[Task goal]
Repeat all of the data exactly. Leave nothing out.
**** Provided records
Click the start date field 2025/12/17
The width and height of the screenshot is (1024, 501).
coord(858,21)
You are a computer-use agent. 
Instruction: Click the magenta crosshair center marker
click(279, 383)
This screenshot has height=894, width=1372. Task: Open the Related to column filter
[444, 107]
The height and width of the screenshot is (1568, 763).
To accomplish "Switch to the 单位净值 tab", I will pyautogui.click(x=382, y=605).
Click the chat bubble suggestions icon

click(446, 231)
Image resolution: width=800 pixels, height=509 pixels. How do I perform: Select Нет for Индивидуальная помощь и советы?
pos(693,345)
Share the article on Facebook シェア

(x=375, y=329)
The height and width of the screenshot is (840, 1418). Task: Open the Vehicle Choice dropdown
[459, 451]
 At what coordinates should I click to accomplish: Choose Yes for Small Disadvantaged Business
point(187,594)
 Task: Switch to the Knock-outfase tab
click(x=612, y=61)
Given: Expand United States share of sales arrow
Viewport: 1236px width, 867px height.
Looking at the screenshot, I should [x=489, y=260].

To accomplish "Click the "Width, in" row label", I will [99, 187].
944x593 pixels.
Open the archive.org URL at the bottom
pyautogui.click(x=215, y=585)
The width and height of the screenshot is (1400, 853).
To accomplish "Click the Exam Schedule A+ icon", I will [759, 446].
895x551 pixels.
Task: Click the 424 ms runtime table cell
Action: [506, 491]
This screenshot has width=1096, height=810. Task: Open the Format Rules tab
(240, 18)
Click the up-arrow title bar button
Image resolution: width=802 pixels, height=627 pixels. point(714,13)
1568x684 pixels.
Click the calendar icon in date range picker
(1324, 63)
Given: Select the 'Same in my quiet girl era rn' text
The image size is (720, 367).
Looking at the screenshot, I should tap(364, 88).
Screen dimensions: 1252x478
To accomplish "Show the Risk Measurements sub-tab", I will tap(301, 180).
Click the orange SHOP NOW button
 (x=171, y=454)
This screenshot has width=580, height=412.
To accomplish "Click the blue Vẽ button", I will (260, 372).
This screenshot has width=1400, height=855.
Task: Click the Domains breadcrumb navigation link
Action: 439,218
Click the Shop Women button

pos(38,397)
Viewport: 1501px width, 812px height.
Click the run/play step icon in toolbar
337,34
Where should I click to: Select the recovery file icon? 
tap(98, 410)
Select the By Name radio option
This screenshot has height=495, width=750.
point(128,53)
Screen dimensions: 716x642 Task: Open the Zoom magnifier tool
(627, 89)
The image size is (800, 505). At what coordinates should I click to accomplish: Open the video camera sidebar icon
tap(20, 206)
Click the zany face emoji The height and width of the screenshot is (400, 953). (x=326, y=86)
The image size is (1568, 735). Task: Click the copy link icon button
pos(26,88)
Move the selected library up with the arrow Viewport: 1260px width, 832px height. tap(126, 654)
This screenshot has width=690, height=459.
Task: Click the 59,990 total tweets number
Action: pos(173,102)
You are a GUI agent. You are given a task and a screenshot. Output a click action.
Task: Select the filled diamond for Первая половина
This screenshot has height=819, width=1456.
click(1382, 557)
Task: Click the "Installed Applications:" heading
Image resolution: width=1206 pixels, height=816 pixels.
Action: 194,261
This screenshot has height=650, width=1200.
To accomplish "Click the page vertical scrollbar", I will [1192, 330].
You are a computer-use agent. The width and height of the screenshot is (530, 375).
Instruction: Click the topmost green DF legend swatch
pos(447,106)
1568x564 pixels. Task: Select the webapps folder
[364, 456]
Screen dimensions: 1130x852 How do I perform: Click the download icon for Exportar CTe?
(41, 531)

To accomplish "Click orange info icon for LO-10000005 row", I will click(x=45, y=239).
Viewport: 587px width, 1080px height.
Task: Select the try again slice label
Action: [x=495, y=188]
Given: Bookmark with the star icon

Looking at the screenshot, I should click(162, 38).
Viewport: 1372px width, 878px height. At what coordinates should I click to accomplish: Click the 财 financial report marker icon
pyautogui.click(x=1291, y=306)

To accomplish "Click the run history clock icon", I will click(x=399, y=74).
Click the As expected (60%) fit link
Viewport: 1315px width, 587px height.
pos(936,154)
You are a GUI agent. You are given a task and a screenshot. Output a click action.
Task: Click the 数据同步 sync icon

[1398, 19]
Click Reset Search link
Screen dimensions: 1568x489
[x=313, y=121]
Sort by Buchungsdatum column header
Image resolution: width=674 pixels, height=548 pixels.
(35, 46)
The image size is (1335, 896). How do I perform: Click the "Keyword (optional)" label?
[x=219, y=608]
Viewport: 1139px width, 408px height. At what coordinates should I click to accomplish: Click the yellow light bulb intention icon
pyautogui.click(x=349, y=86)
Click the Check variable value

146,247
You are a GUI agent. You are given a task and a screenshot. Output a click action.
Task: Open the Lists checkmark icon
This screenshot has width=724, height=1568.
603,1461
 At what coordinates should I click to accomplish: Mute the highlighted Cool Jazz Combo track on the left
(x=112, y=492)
********
[Solution to this problem]
Click the start date field 2025/12/17
The width and height of the screenshot is (1024, 501).
coord(858,21)
You are a computer-use agent. 
Instruction: Click the magenta crosshair center marker
click(279, 383)
This screenshot has height=894, width=1372. Task: Open the Related to column filter
[444, 107]
The height and width of the screenshot is (1568, 763).
To accomplish "Switch to the 单位净值 tab", I will pyautogui.click(x=382, y=605).
Click the chat bubble suggestions icon

click(446, 231)
Image resolution: width=800 pixels, height=509 pixels. How do I perform: Select Нет for Индивидуальная помощь и советы?
pos(693,345)
Share the article on Facebook シェア

(x=375, y=329)
The height and width of the screenshot is (840, 1418). Task: Open the Vehicle Choice dropdown
[459, 451]
 At what coordinates should I click to accomplish: Choose Yes for Small Disadvantaged Business
point(187,594)
 Task: Switch to the Knock-outfase tab
click(x=612, y=61)
Given: Expand United States share of sales arrow
Viewport: 1236px width, 867px height.
Looking at the screenshot, I should [x=489, y=260].

To accomplish "Click the "Width, in" row label", I will [99, 187].
944x593 pixels.
Open the archive.org URL at the bottom
pyautogui.click(x=215, y=585)
The width and height of the screenshot is (1400, 853).
To accomplish "Click the Exam Schedule A+ icon", I will [759, 446].
895x551 pixels.
Task: Click the 424 ms runtime table cell
Action: [506, 491]
This screenshot has width=1096, height=810. Task: Open the Format Rules tab
(240, 18)
Click the up-arrow title bar button
Image resolution: width=802 pixels, height=627 pixels. point(714,13)
1568x684 pixels.
Click the calendar icon in date range picker
(1324, 63)
Given: Select the 'Same in my quiet girl era rn' text
The image size is (720, 367).
Looking at the screenshot, I should tap(364, 88).
Screen dimensions: 1252x478
To accomplish "Show the Risk Measurements sub-tab", I will tap(301, 180).
Click the orange SHOP NOW button
 (x=171, y=454)
This screenshot has width=580, height=412.
To accomplish "Click the blue Vẽ button", I will (260, 372).
This screenshot has width=1400, height=855.
Task: Click the Domains breadcrumb navigation link
Action: 439,218
Click the Shop Women button

pos(38,397)
Viewport: 1501px width, 812px height.
Click the run/play step icon in toolbar
337,34
Where should I click to: Select the recovery file icon? 
tap(98, 410)
Select the By Name radio option
This screenshot has height=495, width=750.
point(128,53)
Screen dimensions: 716x642 Task: Open the Zoom magnifier tool
(627, 89)
The image size is (800, 505). At what coordinates should I click to accomplish: Open the video camera sidebar icon
tap(20, 206)
Click the zany face emoji The height and width of the screenshot is (400, 953). (x=326, y=86)
The image size is (1568, 735). Task: Click the copy link icon button
pos(26,88)
Move the selected library up with the arrow Viewport: 1260px width, 832px height. tap(126, 654)
This screenshot has width=690, height=459.
Task: Click the 59,990 total tweets number
Action: pos(173,102)
You are a GUI agent. You are given a task and a screenshot. Output a click action.
Task: Select the filled diamond for Первая половина
This screenshot has height=819, width=1456.
click(1382, 557)
Task: Click the "Installed Applications:" heading
Image resolution: width=1206 pixels, height=816 pixels.
Action: 194,261
This screenshot has height=650, width=1200.
To accomplish "Click the page vertical scrollbar", I will [1192, 330].
You are a computer-use agent. The width and height of the screenshot is (530, 375).
Instruction: Click the topmost green DF legend swatch
pos(447,106)
1568x564 pixels. Task: Select the webapps folder
[364, 456]
Screen dimensions: 1130x852 How do I perform: Click the download icon for Exportar CTe?
(41, 531)

To accomplish "Click orange info icon for LO-10000005 row", I will click(x=45, y=239).
Viewport: 587px width, 1080px height.
Task: Select the try again slice label
Action: [x=495, y=188]
Given: Bookmark with the star icon

Looking at the screenshot, I should click(162, 38).
Viewport: 1372px width, 878px height. At what coordinates should I click to accomplish: Click the 财 financial report marker icon
pyautogui.click(x=1291, y=306)

To accomplish "Click the run history clock icon", I will click(x=399, y=74).
Click the As expected (60%) fit link
Viewport: 1315px width, 587px height.
pos(936,154)
You are a GUI agent. You are given a task and a screenshot. Output a click action.
Task: Click the 数据同步 sync icon

[1398, 19]
Click Reset Search link
Screen dimensions: 1568x489
[x=313, y=121]
Sort by Buchungsdatum column header
Image resolution: width=674 pixels, height=548 pixels.
(35, 46)
The image size is (1335, 896). How do I perform: Click the "Keyword (optional)" label?
[x=219, y=608]
Viewport: 1139px width, 408px height. At what coordinates should I click to accomplish: Click the yellow light bulb intention icon
pyautogui.click(x=349, y=86)
Click the Check variable value

146,247
You are a GUI agent. You are given a task and a screenshot. Output a click action.
Task: Open the Lists checkmark icon
This screenshot has width=724, height=1568.
603,1461
 At what coordinates should I click to accomplish: Mute the highlighted Cool Jazz Combo track on the left
(x=112, y=492)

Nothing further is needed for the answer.